Fig. 2. Optimization of the CRISPR/Cas13a-assisted MGNP-DF assay. A. DF images of released AuNPs with transparent and black PDMS (left) chambers. Comparison of plot profiles between PDMS and black PDMS chambers (right). Scale bar, 100 μm. B. Comparison of the size of magnetic beads. Magnetic beads with a 200 nm diameter showed a higher signal of AuNPs than magnetic beads with a 1 μm diameter. *P < 0.05 compared with 200 nm and 1 μm, as assessed by unpaired t-test. Bar graphs are shown as mean ± SD. C. Comparison of the size of AuNPs. AuNPs with a 60 nm diameter showed a higher signal than AuNPs with an 80 nm diameter by miR-21-5p-mediated Cas13a activation. ns, not significant; ****P < 0.0001 compared with the mock sample, as assessed by two-way ANOVA with Bonferroni's multiple comparisons tests. D. The number of AuNPs released from 3 different designs of MGNPs (1; linker only, 2; bridge without poly-T, 3; bridge with poly-T) depending on the amount of miR-21-5p. The reaction volume was 20 μl. Error bars are shown as mean ± SD. E. The number of AuNPs detached from magnetic beads depending on the Cas13a reaction time. Error bars are shown as mean ± SD.

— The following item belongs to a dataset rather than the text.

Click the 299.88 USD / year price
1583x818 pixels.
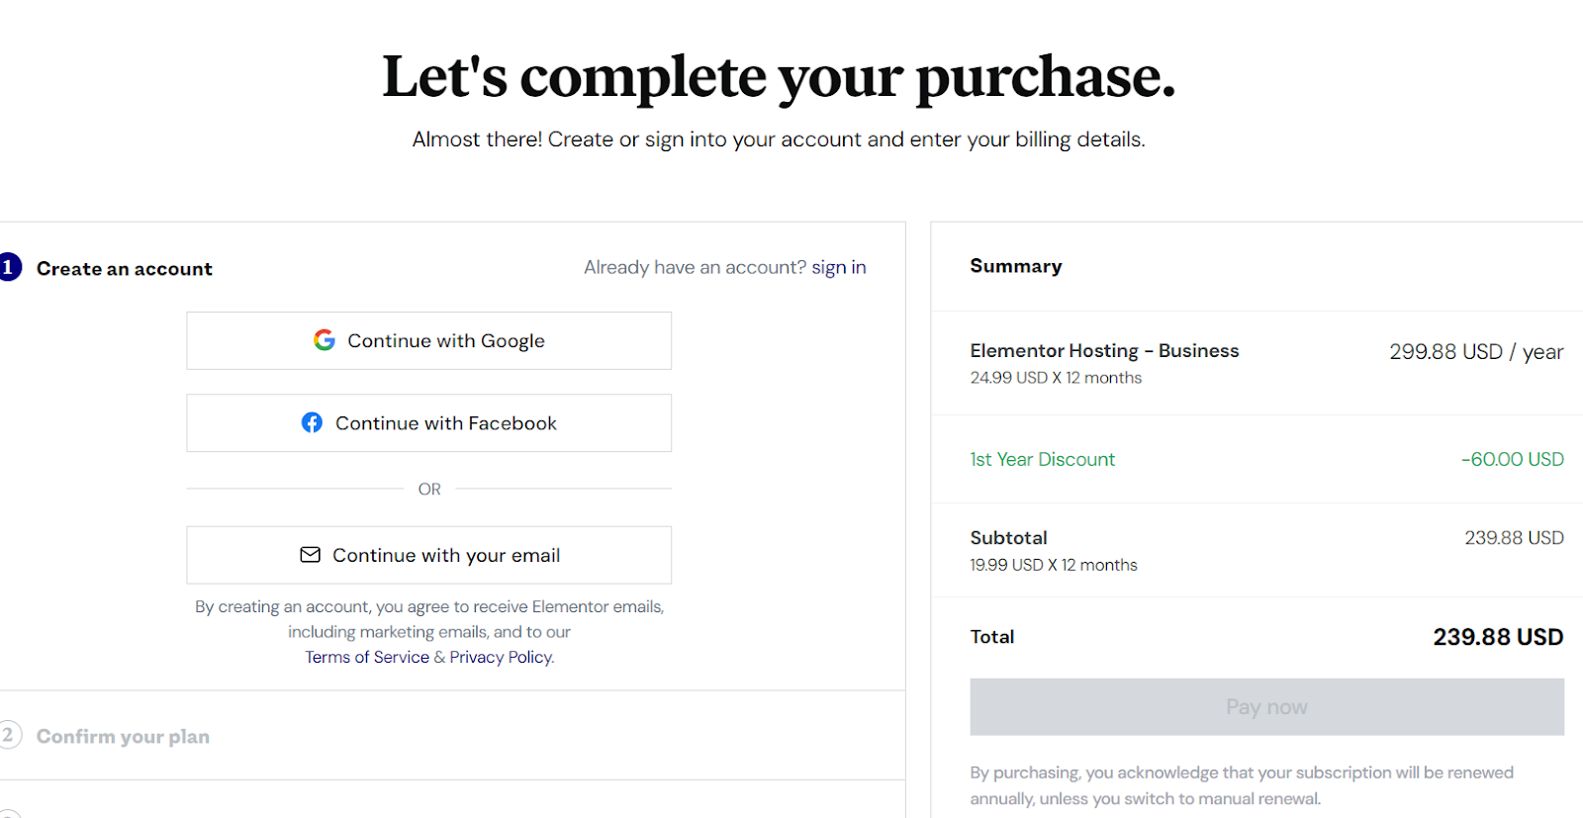coord(1476,352)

Fig. 3. Evaluation of sensitivity and specificity of the CRISPR/Cas13a-assisted MGNP-DF assay. A and B. Measurement of released AuNPs by seven different concentrations of miR-21-5p. A. Representative zoomed-in images for the 4 different target miRNA amounts. Scale bar, 100 μm. B. Quantitative analysis for the numbers of released AuNPs. The dotted line indicates the number of mean + 3 × standard deviation (s.d.) of the mock sample. Error bars are shown as mean ± s.d. from three independent experiments. C. Detection specificity was evaluated using wildtype (WT), single-mismatch (SM), and double-mismatches (DM) of miR-21-5p, miR-421, and miR-9-5p. Bar graphs are shown as mean ± SD from the three experiments. ****P < 0.0001 compared miR-21-5p (WT) sample, as assessed by two-way ANOVA with Bonferroni's multiple comparisons test.

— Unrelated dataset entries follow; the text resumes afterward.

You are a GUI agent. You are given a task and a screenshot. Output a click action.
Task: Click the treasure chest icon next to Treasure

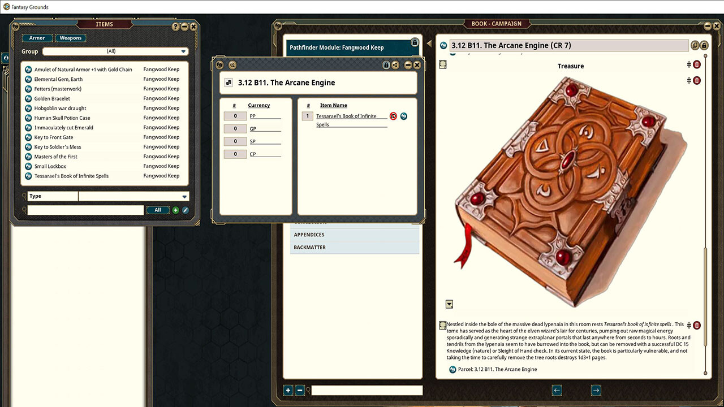[442, 64]
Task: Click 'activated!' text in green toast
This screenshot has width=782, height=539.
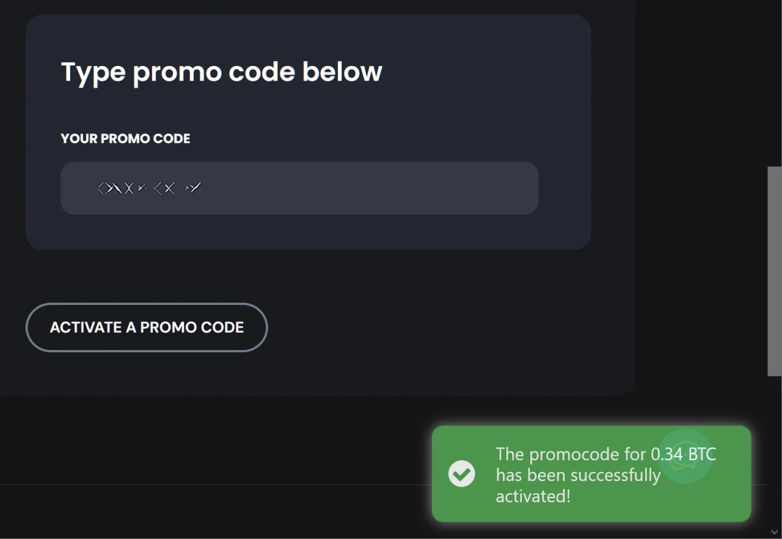Action: (533, 496)
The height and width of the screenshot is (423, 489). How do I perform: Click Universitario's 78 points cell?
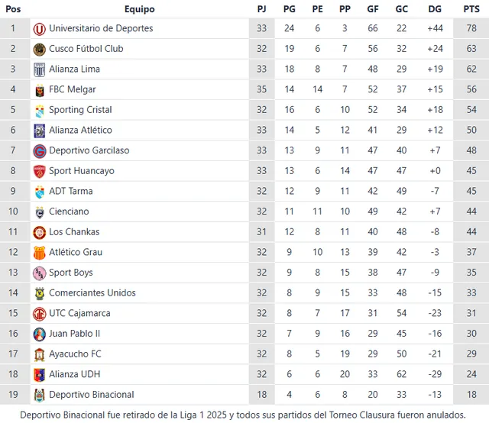pyautogui.click(x=471, y=28)
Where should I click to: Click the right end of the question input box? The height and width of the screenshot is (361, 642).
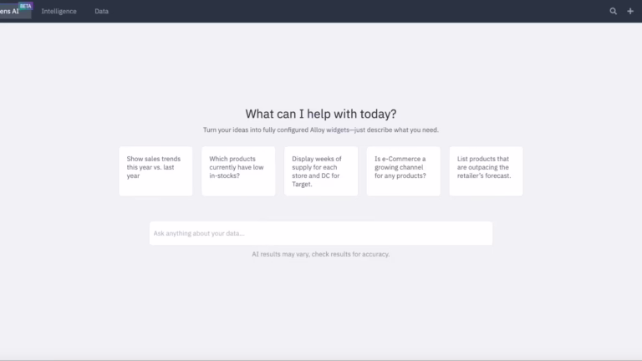(x=481, y=233)
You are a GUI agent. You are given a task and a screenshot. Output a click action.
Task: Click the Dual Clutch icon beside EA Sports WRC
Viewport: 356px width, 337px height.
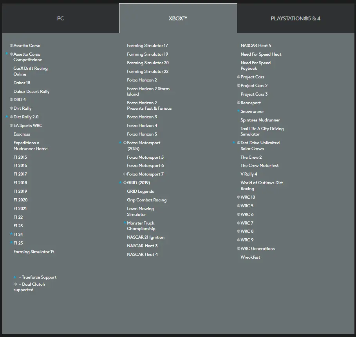coord(11,126)
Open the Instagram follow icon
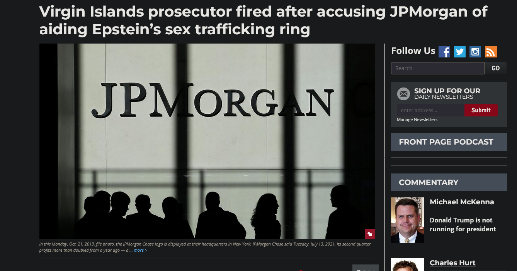 pyautogui.click(x=475, y=52)

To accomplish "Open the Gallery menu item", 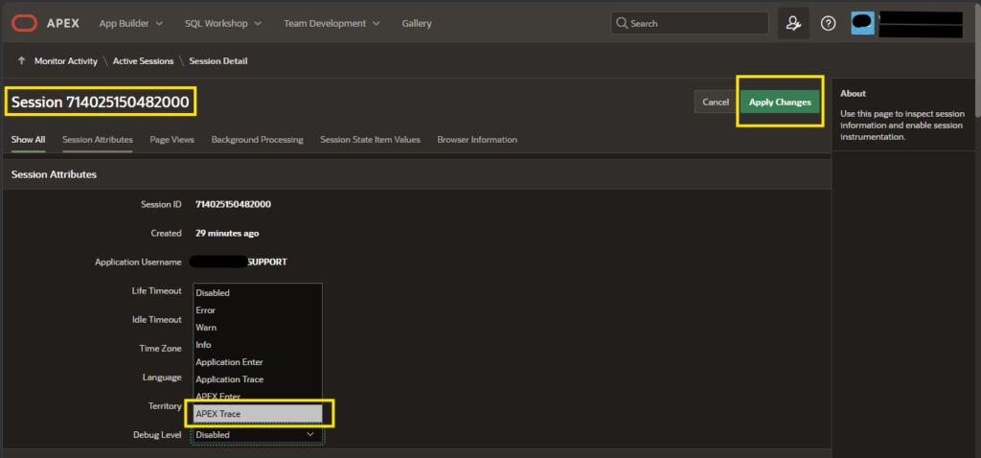I will (x=417, y=23).
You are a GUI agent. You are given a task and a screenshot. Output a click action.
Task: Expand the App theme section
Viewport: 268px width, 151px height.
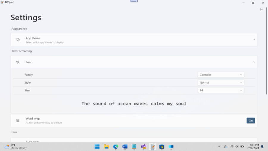[253, 40]
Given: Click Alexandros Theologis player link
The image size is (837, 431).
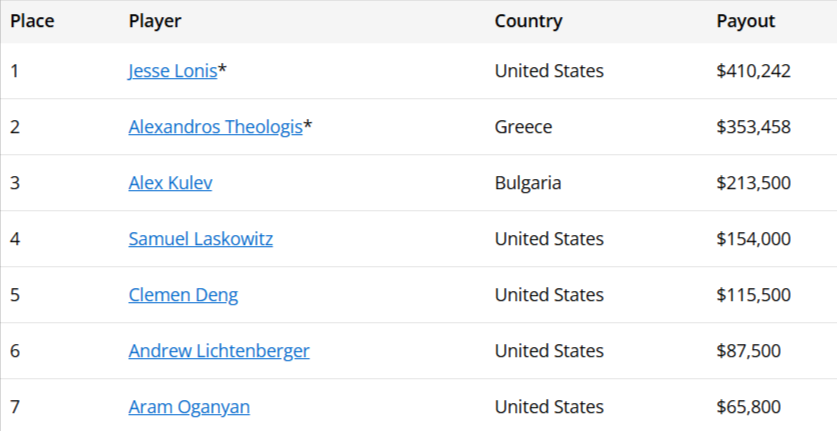Looking at the screenshot, I should pyautogui.click(x=215, y=127).
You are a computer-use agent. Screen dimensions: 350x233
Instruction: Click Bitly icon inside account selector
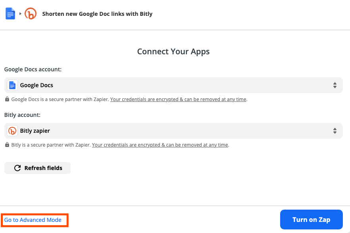tap(12, 131)
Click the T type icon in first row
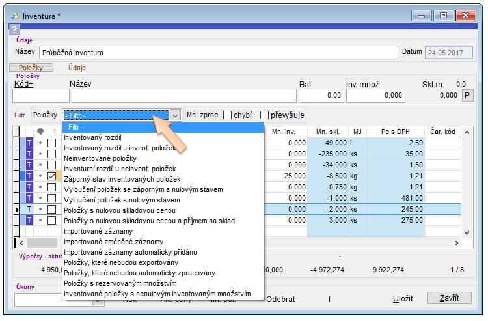This screenshot has width=488, height=321. [x=29, y=143]
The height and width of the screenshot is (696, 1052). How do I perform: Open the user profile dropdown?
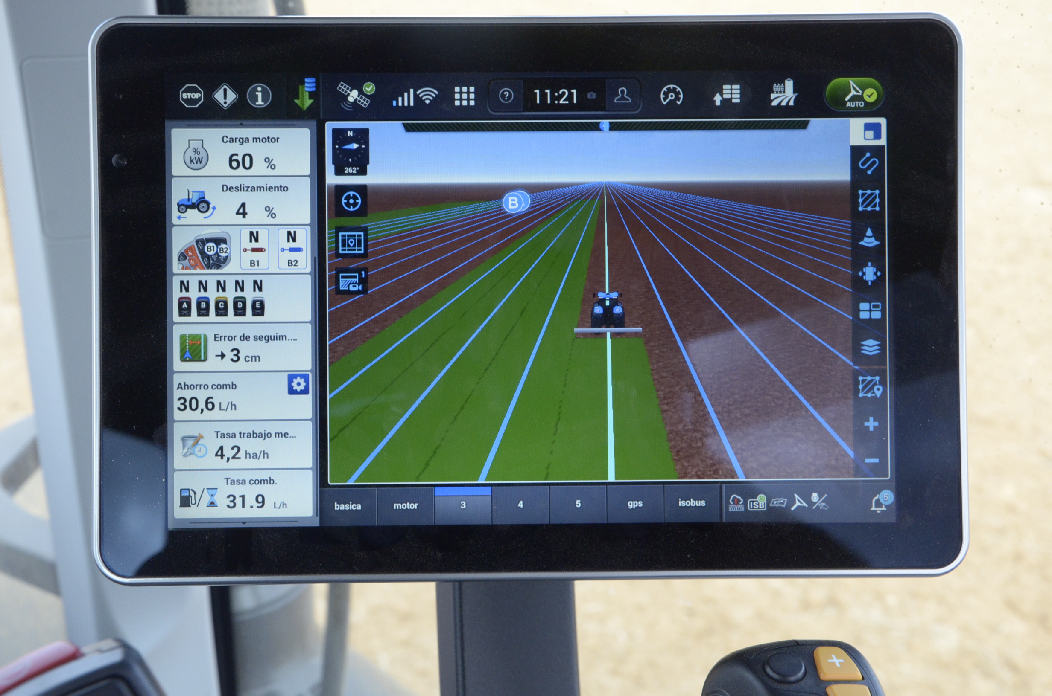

Fig. 4. miR-21-5p detection from breast cancer cell lines. A. Representative zoomed-in DF images of released AuNPs by miR-21-5p-activated Cas13a. Scale bar, 100 μm. B. The number of released AuNPs in five different breast cancer cell lines. Bar graphs are shown as mean ± SD from the three independent experiments. C. Relative abundances of miR-21-5p, as analyzed by RT-qPCR. U6 snRNA levels were used as an internal control. Bar graphs are shown as mean ± SD from the three independent experiments. D. Dot plot for correlation coefficient. The number of released AuNPs from the CRISPR/Cas13a-assisted MGNP-DF assay and the relative abundance from RT-qPCR are indicated in the y- and x-axis, respectively. The black dashed line indicates the best linear fit. The two blue dashed lines indicate the 95% confidence interval.